Cinque studenti sono stati denunciati per aver usato spray urticante in una scuola superiore dell'Alta Valmarecchia. L'obiettivo era impedire lo svolgimento di un compito in classe, ma l'azione ha causato malori a quattro compagne, ricoverate per accertamenti.
Spray urticante per evitare il compito
Un gesto impulsivo ha portato a serie conseguenze per cinque giovani studenti. L'episodio si è verificato in un istituto scolastico dell'Alta Valmarecchia. L'intento era chiaro: evitare un'imminente verifica di fine lezione. Per raggiungere questo scopo, i ragazzi avrebbero utilizzato spray urticanti.
La sostanza nebulizzata ha rapidamente invaso i corridoi dell'edificio scolastico. Questo ha provocato un'immediata reazione tra gli studenti presenti. Diverse compagne hanno manifestato sintomi preoccupanti.
Malore e intervento dei soccorsi
Quattro studentesse hanno accusato forti bruciori agli occhi e sensazioni di nausea. La situazione ha richiesto l'intervento tempestivo del personale sanitario del 118. I soccorritori hanno prestato le prime cure sul posto.

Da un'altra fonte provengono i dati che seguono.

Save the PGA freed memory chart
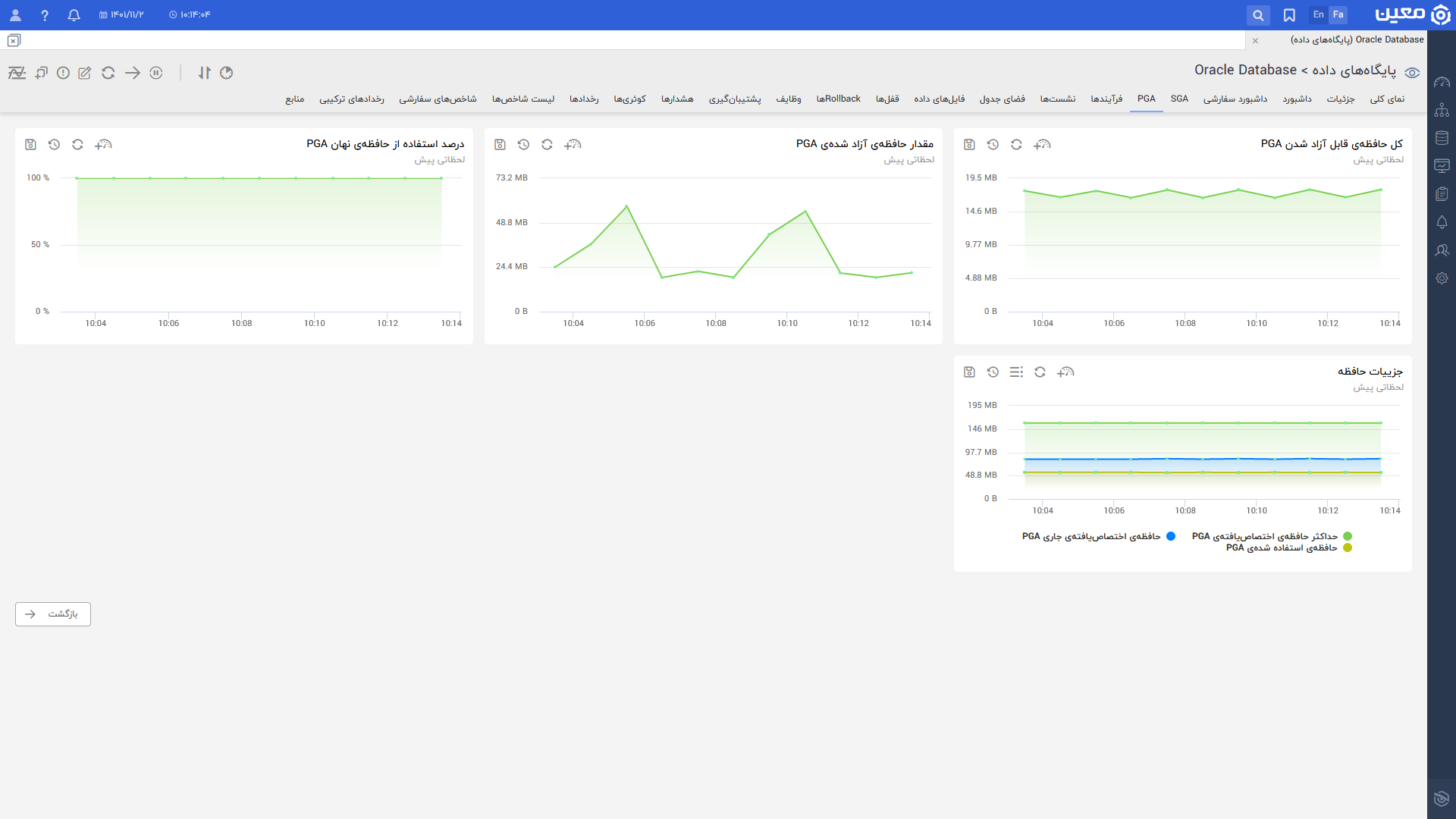 pyautogui.click(x=500, y=144)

Le quattro ragazze sono state successivamente trasportate in ospedale per ulteriori controlli. Fortunatamente, le loro condizioni non sono apparse gravi. Sono state dimesse dopo aver ricevuto le necessarie attenzioni mediche.
Indagini e denunce
I Carabinieri della stazione di Novafeltria hanno avviato un'indagine sull'accaduto. Le forze dell'ordine hanno raccolto testimonianze e analizzato la dinamica dei fatti. L'attività investigativa è stata coordinata dalla Procura della Repubblica per i Minorenni di Bologna.

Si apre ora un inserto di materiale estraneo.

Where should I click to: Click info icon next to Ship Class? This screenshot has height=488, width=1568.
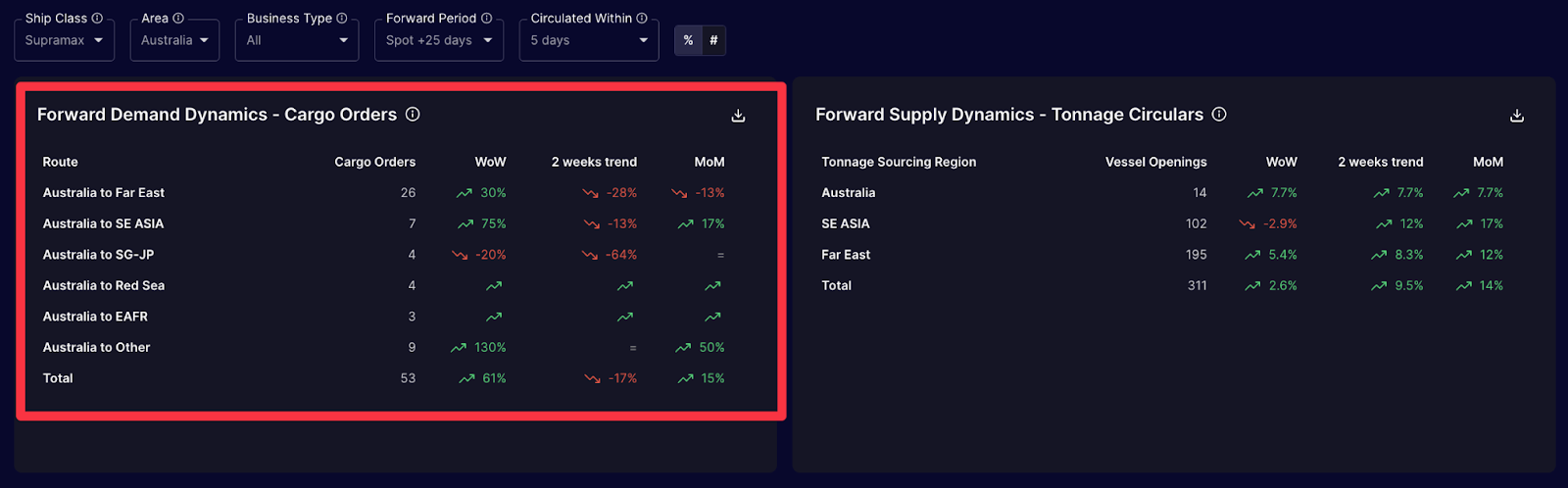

Al termine delle indagini, i militari hanno identificato cinque studenti. Questi sono stati deferiti in stato di libertà all'Autorità Giudiziaria minorile. Le accuse mosse sono interruzione di pubblico servizio e getto pericoloso di cose.
La dinamica dei fatti
Secondo quanto ricostruito, i cinque studenti avrebbero agito in concorso tra loro. L'uso delle bombolette spray sarebbe stato deliberato. L'obiettivo era causare un'interruzione delle attività didattiche.
La nebulizzazione della sostanza urticante ha provocato il malessere generale. Questo ha portato alla sospensione delle lezioni. L'azione ha quindi raggiunto, seppur in modo illecito, lo scopo prefissato dai ragazzi.